There are different resource types for different purposes with different price/performance:
- Computing resource options: nano/micro/small/medium/large EC2 instance sizes, AWS Lambda ,…
- Multiple database options (Amazon RDS, Redshift, DynamoDB ,…)
- Different Storage options (S3, Glasier, EBS, ..)
There are also different purchasing options to choose from:
- On-Demand Instances
- Reserved Instances
- Spot Instance
- Dedicated Hosts
Another way to significantly reduce your resource costs is to use Auto-Scaling in your deployment wherever possible; This will shut down the resources that are underutilised and save you lots of bucks.
…
9-Caching
Adding more resources (CPU, RAM, Network, ..) to your servers or adding more servers to your cluster may increase the processing power but there is a limit on the level of performance that you can achieve by adding more resources. Caching is a smarter approach to increase performance and advancing you user’s experience to the next level. But what exactly cashing means in the Cloud?
Caching is storing a previously accessed/processed data for future faster access.
You can add caching in different layer of your application design and increase the performance and efficiency of that layer:
- Edge Caching is a technique by which you save the static (or dynamic) content of your website (Images, Videos, …) in multiple global locations close to your users in a CDN (Content Delivery Network) and retrieve with a high performance when needed. (Amazon CloudFront)
- Application Data Caching is a caching technique in the application layer. In short, it saves the processed information or DB Query results in memory so that later your application can re-use them instead of re-querying to DB or recalculating the processings. Amazon ElastiCache is a web service utilising two open-source in-memory caching engines (Memcached and Redis) to provide this feature for you.
…
10-Design for Security
When moving to the AWS cloud you can take all of your in-house security tools and systems with you.
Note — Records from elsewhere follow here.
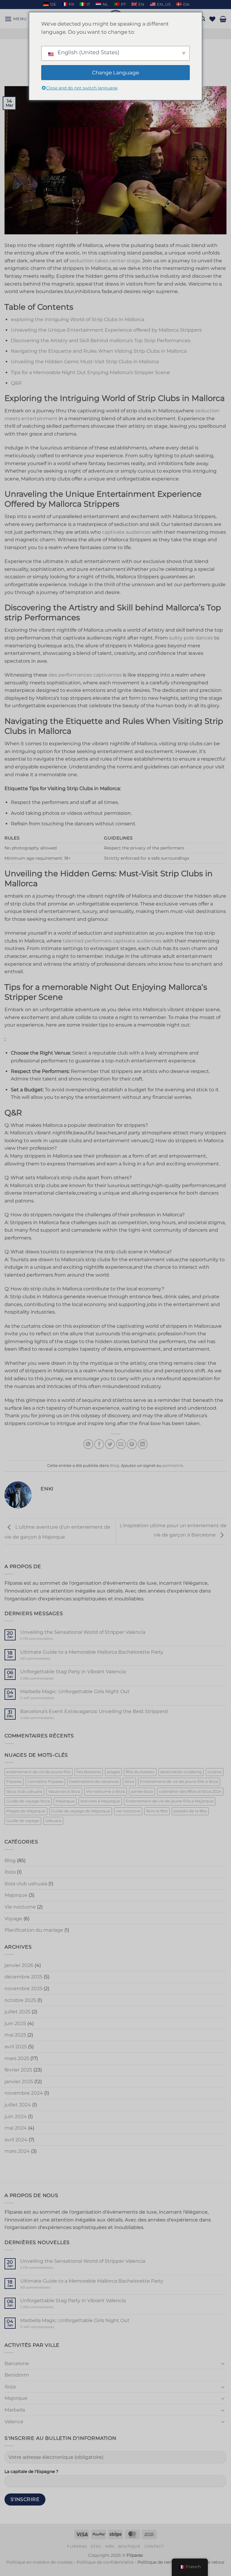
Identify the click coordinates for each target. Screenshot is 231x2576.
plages (113, 1772)
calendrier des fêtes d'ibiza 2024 (190, 1791)
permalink (172, 1465)
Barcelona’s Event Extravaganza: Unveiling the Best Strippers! (94, 1711)
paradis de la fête (190, 1811)
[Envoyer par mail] (121, 1444)
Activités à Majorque (100, 1801)
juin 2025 (15, 2023)
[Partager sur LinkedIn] (143, 1444)
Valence (14, 2421)
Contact (154, 2546)
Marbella (15, 2410)
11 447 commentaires (48, 1698)
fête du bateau (140, 1772)
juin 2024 (16, 2116)
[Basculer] (222, 2363)
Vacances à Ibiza (64, 1791)
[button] (16, 18)
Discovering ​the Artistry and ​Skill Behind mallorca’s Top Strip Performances (100, 340)
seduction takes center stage (104, 261)
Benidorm (17, 2375)
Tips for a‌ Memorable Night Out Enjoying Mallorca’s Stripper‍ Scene (90, 372)
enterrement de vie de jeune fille (38, 1772)
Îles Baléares (88, 1772)
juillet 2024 (18, 2105)
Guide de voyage (22, 1820)
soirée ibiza (142, 1791)
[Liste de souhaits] (212, 19)
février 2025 (18, 2070)
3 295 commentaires (48, 1678)
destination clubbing (181, 1772)
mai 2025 (15, 2035)
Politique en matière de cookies (39, 2562)
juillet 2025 (17, 2012)
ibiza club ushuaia (24, 1791)
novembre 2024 (24, 2093)
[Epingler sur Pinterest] (132, 1444)
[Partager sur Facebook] (99, 1444)
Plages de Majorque (25, 1811)
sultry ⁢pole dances (191, 638)
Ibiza (129, 1781)
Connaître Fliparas (45, 1781)
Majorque (65, 1801)
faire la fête (157, 1811)
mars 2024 (17, 2151)
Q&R (16, 383)
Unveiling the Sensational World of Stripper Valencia (82, 1632)
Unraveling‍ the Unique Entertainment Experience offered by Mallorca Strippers (106, 330)
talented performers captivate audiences (112, 941)
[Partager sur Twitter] (110, 1444)
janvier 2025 (19, 2081)
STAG (96, 2546)
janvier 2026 (19, 1965)
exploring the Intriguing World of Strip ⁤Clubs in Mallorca (77, 319)
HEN (109, 2546)
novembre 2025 (23, 1988)
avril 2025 (16, 2046)
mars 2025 (17, 2058)
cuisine (215, 1772)
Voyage (13, 1918)
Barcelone (17, 2363)
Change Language (115, 73)
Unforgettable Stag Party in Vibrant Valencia (73, 1671)
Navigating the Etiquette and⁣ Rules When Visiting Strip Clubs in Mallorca (98, 351)
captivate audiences (126, 532)
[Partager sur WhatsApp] (88, 1444)
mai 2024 (16, 2128)
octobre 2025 (20, 2000)
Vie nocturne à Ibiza (105, 1791)
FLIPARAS (77, 2546)
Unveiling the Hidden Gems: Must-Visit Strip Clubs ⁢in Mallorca (85, 361)
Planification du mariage (34, 1930)
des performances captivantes (85, 675)
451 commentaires (45, 1659)
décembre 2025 (23, 1977)
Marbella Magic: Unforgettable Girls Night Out (75, 1691)
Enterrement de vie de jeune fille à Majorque (170, 1801)
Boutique (129, 2546)
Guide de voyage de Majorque (80, 1811)
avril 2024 (16, 2140)
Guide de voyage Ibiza (28, 1801)
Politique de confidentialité (105, 2562)
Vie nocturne (20, 1907)
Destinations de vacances (94, 1781)
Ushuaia (53, 1820)
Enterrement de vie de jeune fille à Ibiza (179, 1781)
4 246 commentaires (48, 1718)
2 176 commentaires (45, 1639)
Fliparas (14, 1781)
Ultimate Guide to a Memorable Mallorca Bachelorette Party (91, 1652)
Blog (114, 1465)
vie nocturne (128, 1811)
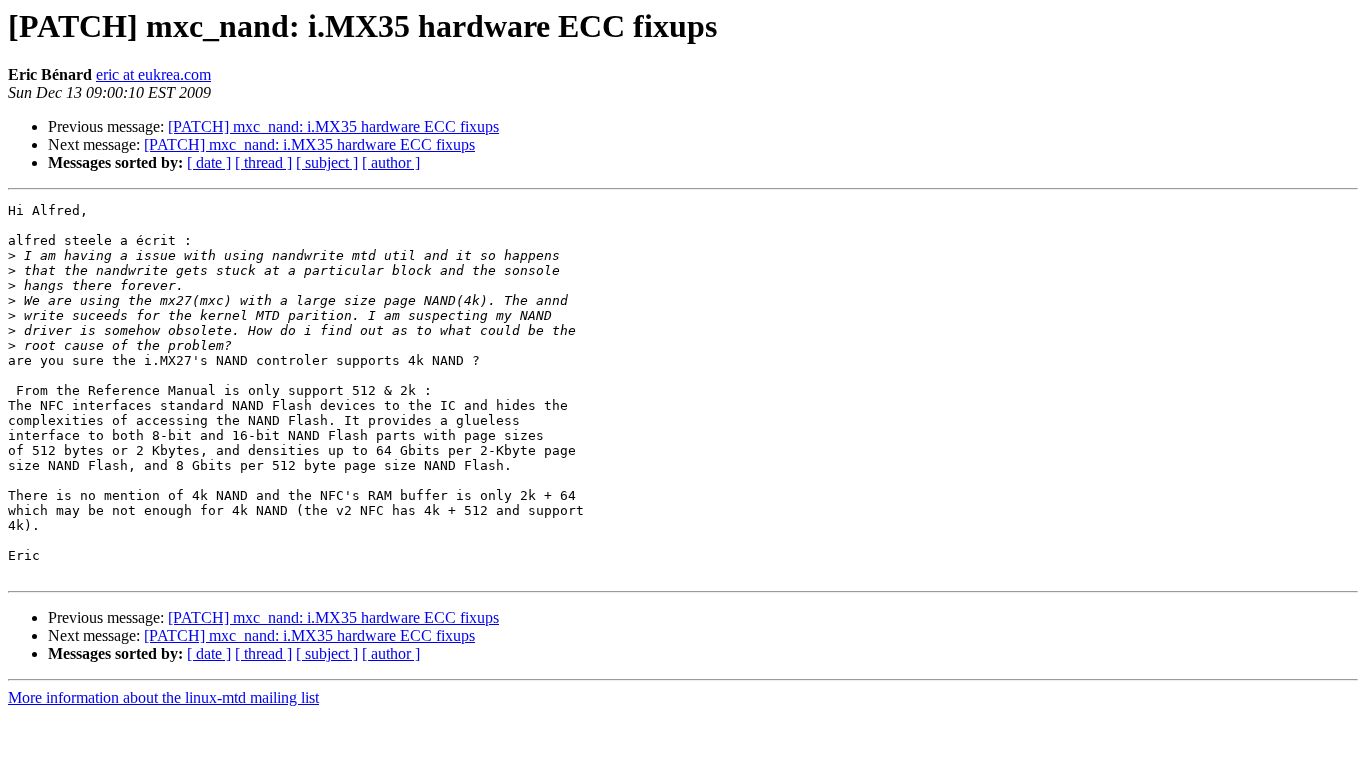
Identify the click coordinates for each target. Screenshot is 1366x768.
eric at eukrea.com (153, 74)
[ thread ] (263, 162)
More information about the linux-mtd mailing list (163, 697)
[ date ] (209, 162)
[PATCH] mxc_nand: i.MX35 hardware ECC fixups (333, 126)
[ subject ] (327, 162)
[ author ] (391, 162)
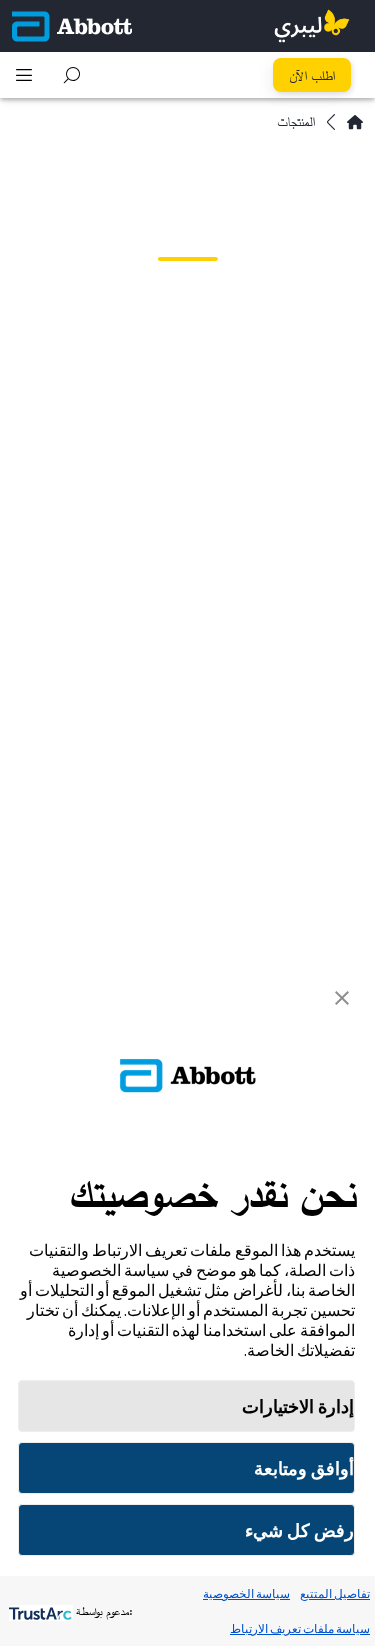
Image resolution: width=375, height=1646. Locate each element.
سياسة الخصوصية (246, 1593)
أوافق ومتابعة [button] (304, 1468)
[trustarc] (38, 1611)
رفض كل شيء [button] (299, 1530)
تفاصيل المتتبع (335, 1593)
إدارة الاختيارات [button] (298, 1406)
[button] (72, 75)
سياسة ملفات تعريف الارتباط (300, 1628)
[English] (355, 122)
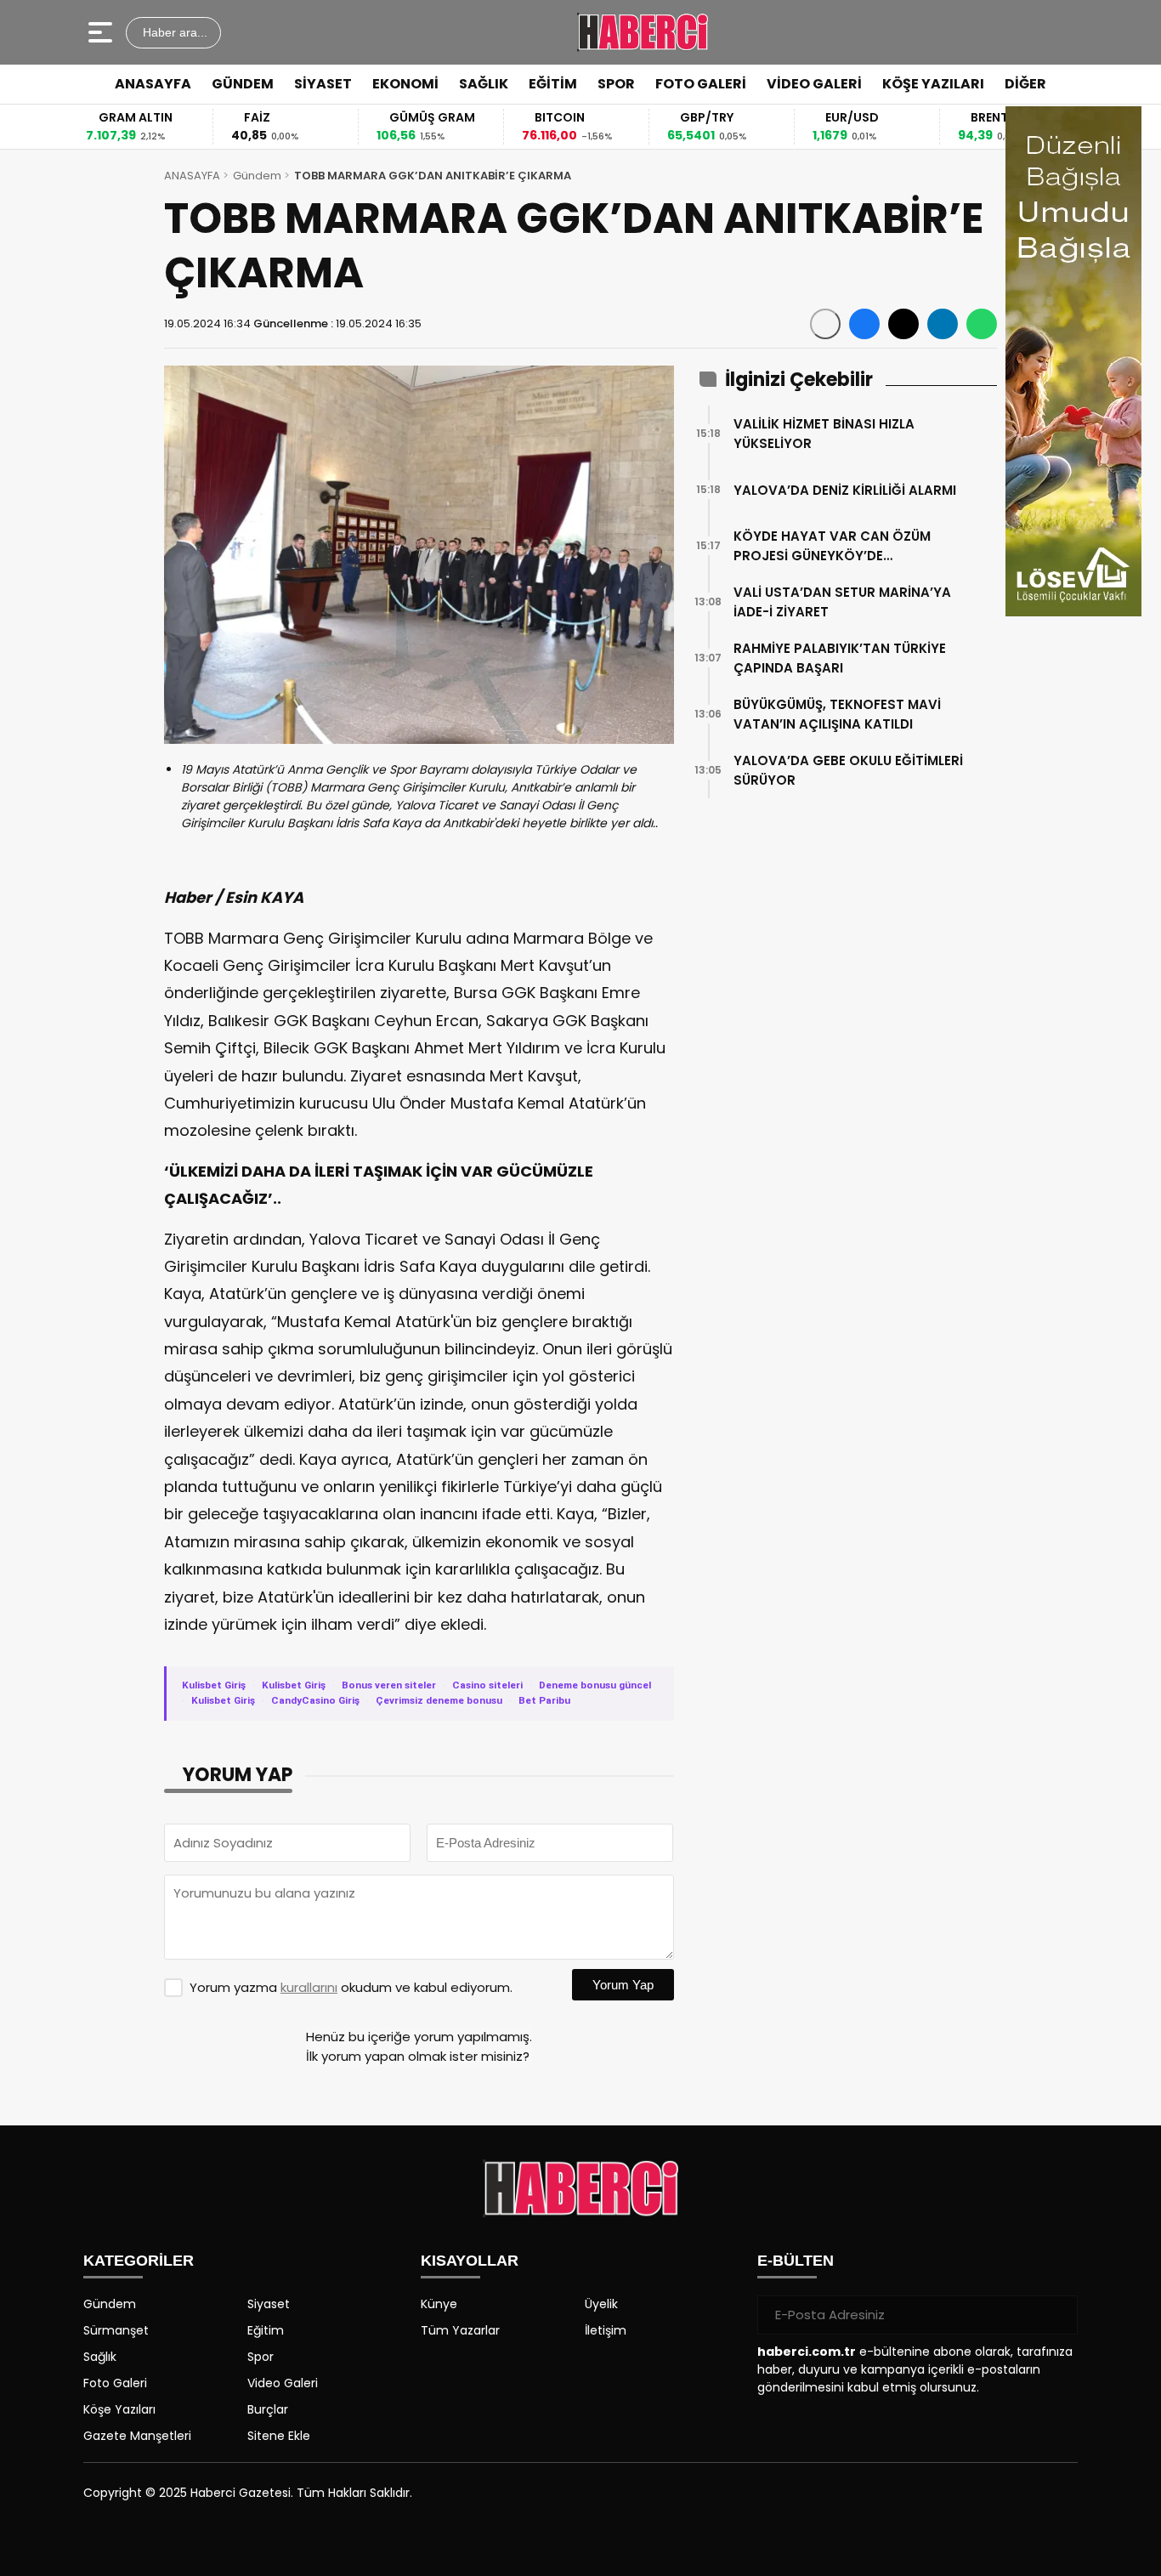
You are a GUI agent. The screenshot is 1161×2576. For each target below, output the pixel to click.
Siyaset (268, 2303)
In parallel on what you already have you can get benefit from the features that AWS provides to bring more security to you environment:
- Utilising Amazon VPC (Virtual Private Cloud) to secure and isolate your servers deep in from the network
- Using security groups, security policies and access list to add another layer of filtering to your servers/services.
- Deploying an Application-level Firewall AWS WAF (Web Application Firewall) to protect your web application for internet threats.
- AWS IAM (Identity and Access Mangement) to control the granular access to your AWS services
Amazon uses the Shared Security Responsibility Model which means you are responsible for your parts in the cloud while Amazon takes the responsibility of the underlying infrastructure. One way to move some of the security responsibilities to Amazon is to use AWS managed services wherever possible; This way Amazon has to look after all the maintenance, patching and security measure of its own managed services while you are focusing on your applications.
Similar to Infrastructure as a Code you can convert your Security as Codes which makes your security to be reproduced and reused. Using AWS CloudFormation you can create templates for your firewall rules, access lists, security policies, subnets ,… and reuse them in multiple deployments. Security as Code leads to more accurate security along with all the automation and efficiency that it provides.